Re: how we use referer header to track users
deepak wrote:
"how we use referer header to track users"
"We" don't. Referer is easy to spoof. And "users" don't like being
tracked without asking them.
What you want to do is probably either evil (such as denying access to
stuff based on source URL) or better done another way (such as with a
session cookie and a server side session such as a "shopping cart", to
persist session state). The one legitimate use I can think of is finding
out which links internal to your site are heavily used and who's
referring you traffic. You'll get semi-reliable statistics on the latter
just by collecting referer[sic] headers and dumping the ones with your
own domain name, then examining the rest, probably as a histogram by
domain name. What you'll probably find is that the top referrer is
Google. :)
For internal link-usage, your safest bet is to not rely on spoofable
headers at all, and instead to note sequential page accesses by a single
IP. If 121.102.133.234 accesses page A at 15:11, then page B at 15:12
and page C at 15:14 and A links to B and B links to C, you can guess
that those two links were used once each by a user. This kind of
chaining lets you build up a histogram of usage of your internal links
per month, which may be useful for guiding changes to the site's
navigation design. Anywhere people go to but don't follow internal links
from is somewhere they either jump offsite, find to be a dead end, or
consider to be an actual destination. The middle of the three, and maybe
the former, could indicate users are having trouble navigating your
site. Even this data, though unaffected by referrer spoofing, is going
to have wonkiness due to browser caches -- in the example above, the
user may actually have back-buttoned from B to A, then followed a direct
link (if one exists) from A to C. Referrers can be combined with
timestamps and URLs to try to figure out these cases, but ultimately,
your best bet in figuring out your navigation and any needed changes is
to explicitly user-test the site. See http://www.useit.com/alertbox/ and
browse around there for information on user testing sites.

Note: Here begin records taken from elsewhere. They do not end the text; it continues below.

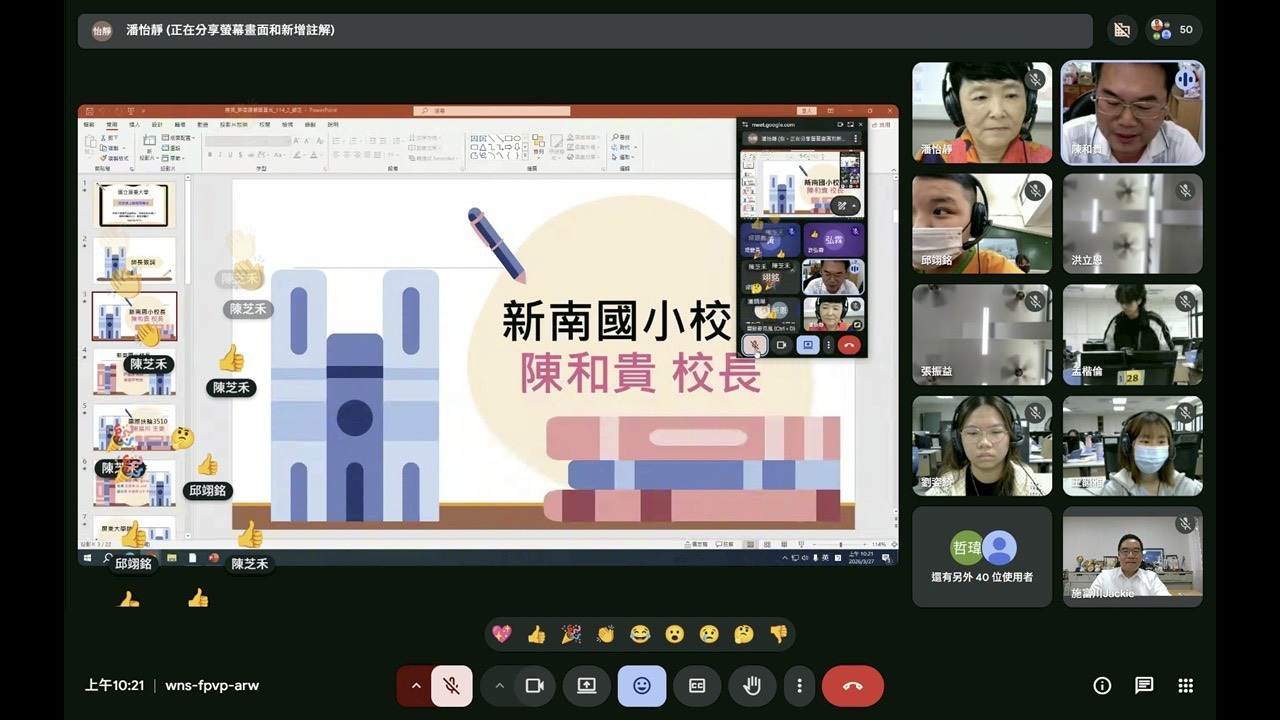Viewport: 1280px width, 720px height.
Task: Click the present screen icon
Action: click(x=587, y=686)
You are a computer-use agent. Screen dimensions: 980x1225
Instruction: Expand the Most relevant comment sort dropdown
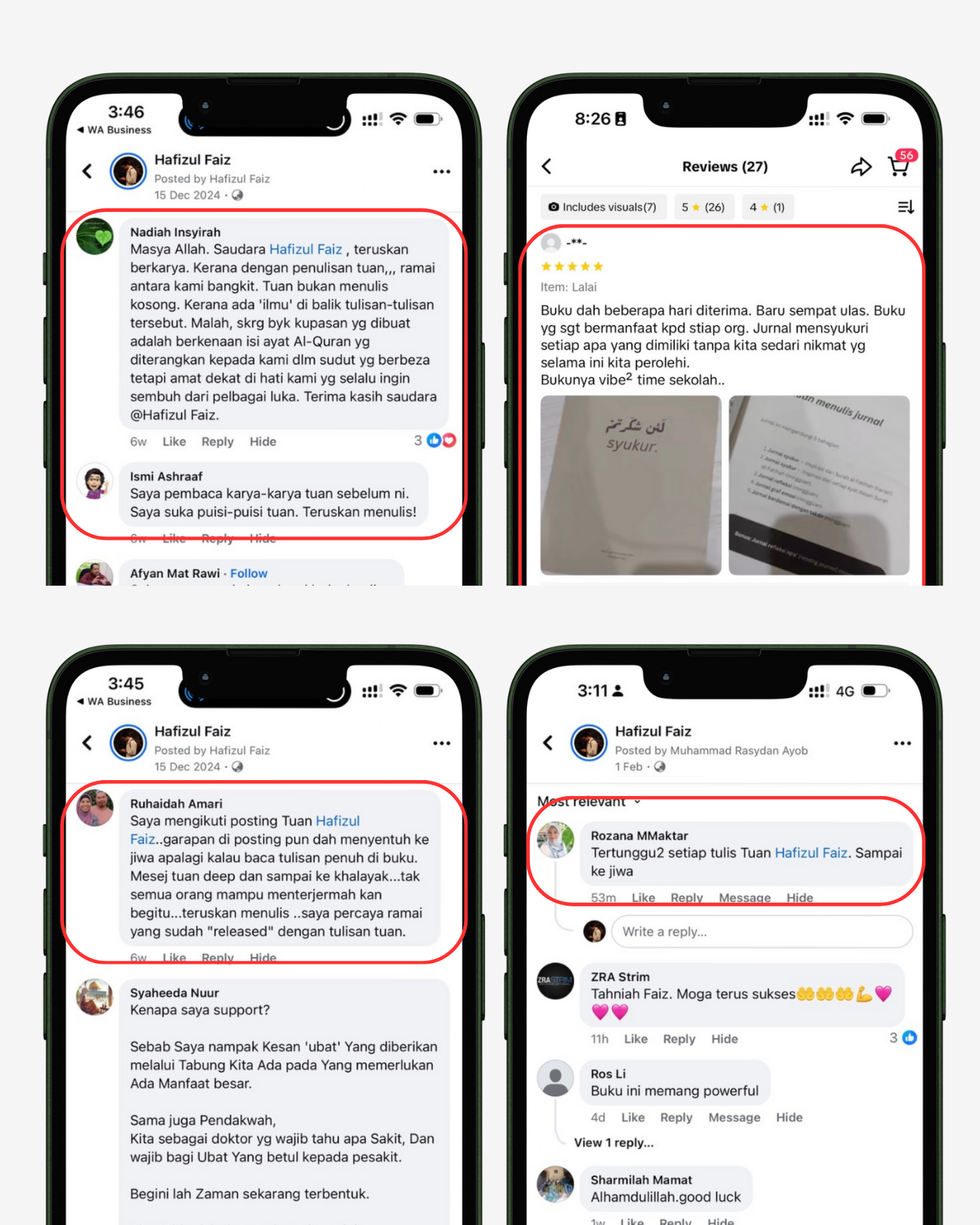tap(589, 801)
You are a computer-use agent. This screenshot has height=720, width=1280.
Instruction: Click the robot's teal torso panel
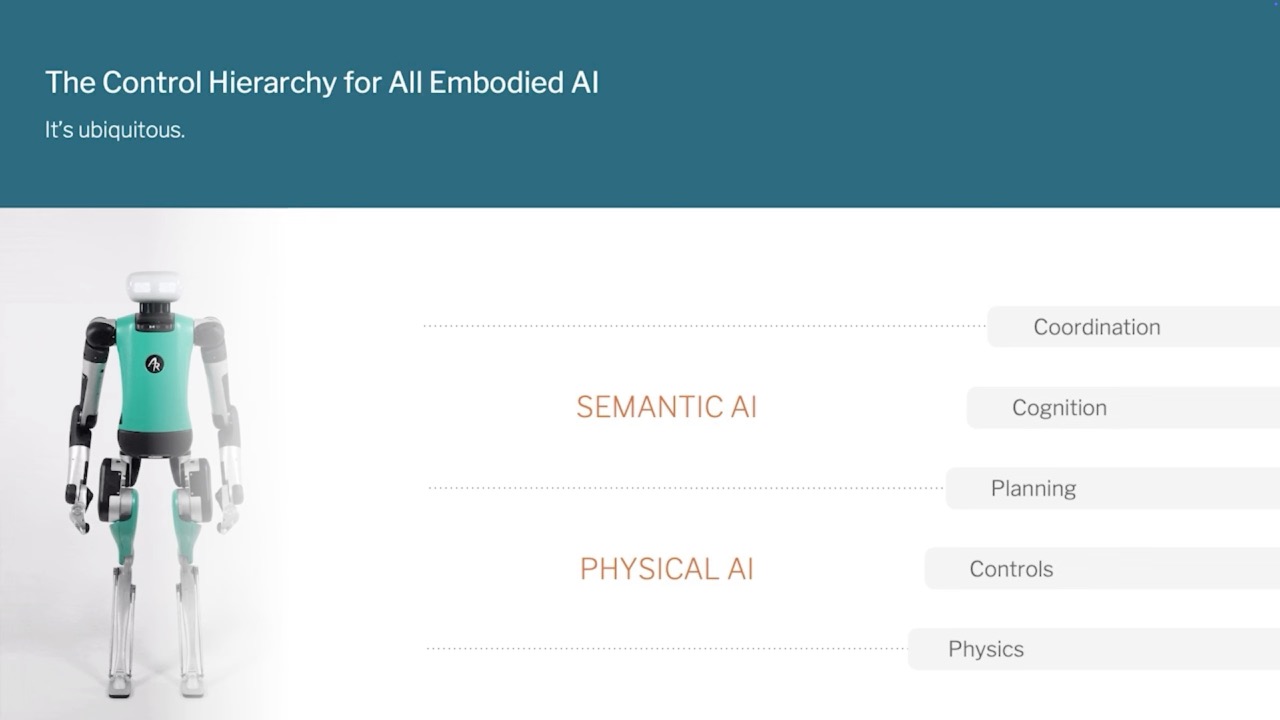coord(154,371)
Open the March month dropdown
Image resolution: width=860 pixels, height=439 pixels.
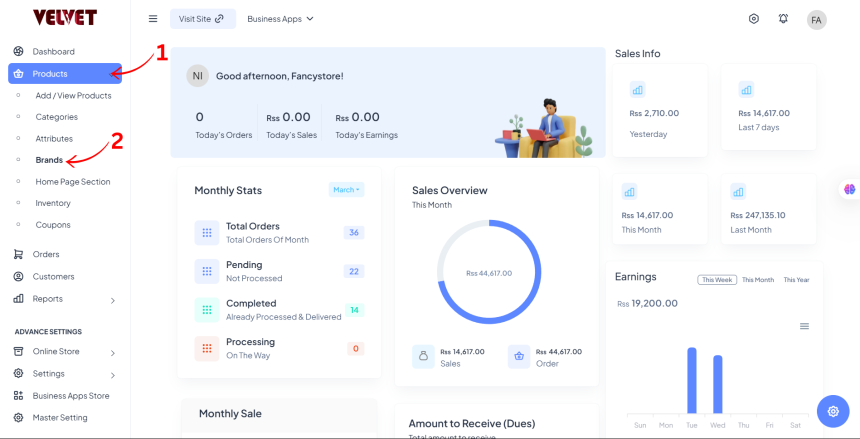click(x=346, y=189)
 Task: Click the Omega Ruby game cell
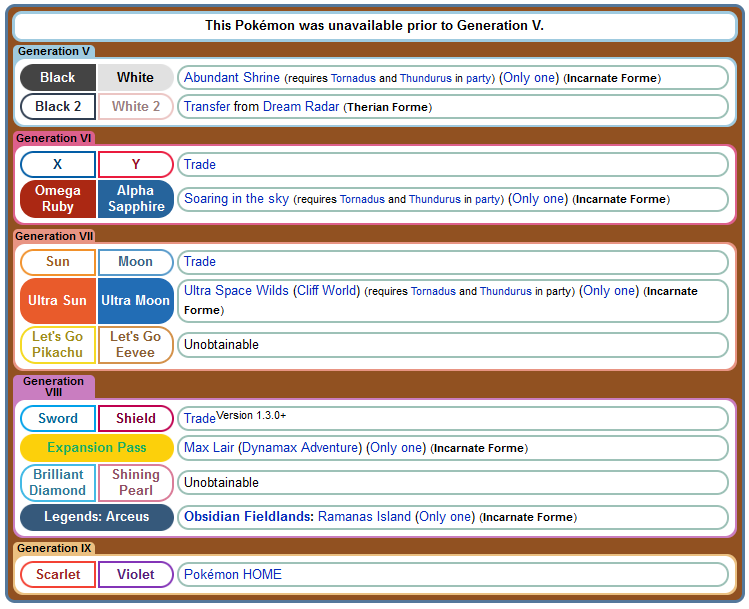tap(58, 199)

Ultimately, the only real use of referrers not either better covered by
something else or better avoided altogether is to figure out what
external sites are referring you how much traffic. Even then, take the
results with a grain of salt because it's easy to spoof the header and
users will often do so, even without technical knowledge, by using
browser-privacy plugins or by using proxies that whitewash their
browsetrails.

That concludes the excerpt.